Once accepted, the student begins his or her law school career by taking a set of predetermined mandatorycore classes, that include such courses as constitutional law, civil law and procedure, criminal law and procedure, contracts, and the whole year of legal writing where the students are taught how to properly write complaints, briefs, motions, contracts, legal correspondence and other legal documents. The students are also encouraged to participate in various student organizations and volunteer for a non-profit or a governmental organization.

Lectures: the first year courses are taught only as lectures. Each class meets 2, 3 or 4 times a week for about 2 hours. The students are expected to read, analyze and understand about between 20 and 50 pages of new material which will be discussed during the class. A professor teaches the class in a form of a discussion called the Socratic Method. The professor calls on someone with a question from the assigned material and the student is expected to be able to discuss intelligently the issue. Students could also ask specific questions but only if they have read the material and did not understand a certain part. Often, a professor would pose a question from the student to the entire class to see if anyone else can answer it.

Exams: All exams are written. Normally, a professor gives two or three fact patterns and the students are expected to write essays in response in an “IRAC” format – Issue, Rule, Application, and Conclusion. It means that the students must be able to spot the issues raised by the hypothetical fact patterns, state the applicable rules of law, apply them to the given facts, and then state a conclusion. The issue spotting is the most important part that earns most of the points.

Sometimes professors also test by creating a multiple choice exam where the possible answer choices are so confusing or so similar that you keep wondering which to pick. The multiple choice tests are equally as difficult as the essay-type exams.

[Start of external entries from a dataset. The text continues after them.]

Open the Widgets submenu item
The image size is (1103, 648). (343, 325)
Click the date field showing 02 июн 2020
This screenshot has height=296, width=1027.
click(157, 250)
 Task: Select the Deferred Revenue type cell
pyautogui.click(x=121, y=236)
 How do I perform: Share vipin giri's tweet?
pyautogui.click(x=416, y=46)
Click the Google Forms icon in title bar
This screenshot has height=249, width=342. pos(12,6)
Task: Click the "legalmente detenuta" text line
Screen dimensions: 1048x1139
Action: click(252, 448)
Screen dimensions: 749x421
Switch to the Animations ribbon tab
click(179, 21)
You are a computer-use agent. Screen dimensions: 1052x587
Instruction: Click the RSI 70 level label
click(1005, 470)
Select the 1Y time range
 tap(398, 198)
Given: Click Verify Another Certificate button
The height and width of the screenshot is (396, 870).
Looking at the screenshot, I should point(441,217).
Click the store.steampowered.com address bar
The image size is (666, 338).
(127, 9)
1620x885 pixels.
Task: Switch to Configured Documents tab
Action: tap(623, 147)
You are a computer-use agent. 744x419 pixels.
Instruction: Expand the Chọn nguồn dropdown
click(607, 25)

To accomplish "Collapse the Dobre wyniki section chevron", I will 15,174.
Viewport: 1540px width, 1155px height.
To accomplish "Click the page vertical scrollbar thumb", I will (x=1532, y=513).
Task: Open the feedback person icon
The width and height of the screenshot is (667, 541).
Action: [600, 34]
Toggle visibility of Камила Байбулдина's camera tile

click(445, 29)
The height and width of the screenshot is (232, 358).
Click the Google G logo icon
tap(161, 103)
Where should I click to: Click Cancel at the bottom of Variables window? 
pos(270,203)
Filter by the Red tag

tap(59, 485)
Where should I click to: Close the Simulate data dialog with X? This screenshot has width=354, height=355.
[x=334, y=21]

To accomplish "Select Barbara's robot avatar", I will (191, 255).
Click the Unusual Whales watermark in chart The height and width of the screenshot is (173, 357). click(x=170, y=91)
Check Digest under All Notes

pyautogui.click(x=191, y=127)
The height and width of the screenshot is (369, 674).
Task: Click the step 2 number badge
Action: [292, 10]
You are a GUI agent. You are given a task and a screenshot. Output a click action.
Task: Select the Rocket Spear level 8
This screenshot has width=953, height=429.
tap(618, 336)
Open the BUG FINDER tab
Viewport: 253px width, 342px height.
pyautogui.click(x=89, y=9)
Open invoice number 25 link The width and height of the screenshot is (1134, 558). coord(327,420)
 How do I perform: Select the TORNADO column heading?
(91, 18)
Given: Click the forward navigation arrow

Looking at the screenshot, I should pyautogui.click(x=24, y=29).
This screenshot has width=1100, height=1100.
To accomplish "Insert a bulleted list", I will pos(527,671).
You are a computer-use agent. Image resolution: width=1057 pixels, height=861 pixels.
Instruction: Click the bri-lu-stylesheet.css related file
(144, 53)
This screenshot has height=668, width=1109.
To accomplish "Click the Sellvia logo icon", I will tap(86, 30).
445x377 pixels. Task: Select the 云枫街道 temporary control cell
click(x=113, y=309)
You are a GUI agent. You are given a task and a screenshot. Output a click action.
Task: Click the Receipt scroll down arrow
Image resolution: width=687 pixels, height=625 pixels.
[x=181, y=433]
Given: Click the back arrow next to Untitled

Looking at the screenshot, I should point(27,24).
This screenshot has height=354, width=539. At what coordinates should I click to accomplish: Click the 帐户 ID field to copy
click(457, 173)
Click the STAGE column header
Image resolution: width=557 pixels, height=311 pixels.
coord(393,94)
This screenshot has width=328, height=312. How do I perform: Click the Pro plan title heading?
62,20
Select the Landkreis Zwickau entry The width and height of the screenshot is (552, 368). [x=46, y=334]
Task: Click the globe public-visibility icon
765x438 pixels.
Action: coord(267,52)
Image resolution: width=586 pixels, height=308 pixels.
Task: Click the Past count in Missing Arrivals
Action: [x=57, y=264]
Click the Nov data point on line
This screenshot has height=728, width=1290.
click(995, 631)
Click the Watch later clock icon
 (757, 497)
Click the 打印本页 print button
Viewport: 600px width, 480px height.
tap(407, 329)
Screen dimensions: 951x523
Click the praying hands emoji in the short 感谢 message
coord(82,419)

Grading: All exams are graded unanimously. Professors than submit a preliminary grade that corresponds to a particular number assigned to the student by the registrar’s office. This office then matches the numbers to the students’ names. After the preliminary grades are assigned, the professors could change them (but don’t have to) by half a point up or down, for instance, from A- down to B+ or from C+ up to B-. The factors like poor attendance, or lack of participation, constant tardiness, or failure to complete an assignment could cause a drop in the grade. To the contrary, active participation during lectures and other accomplishments during the course could bring the grade up half a point. Other than that, the course grade normally depends entirely on the final exam result.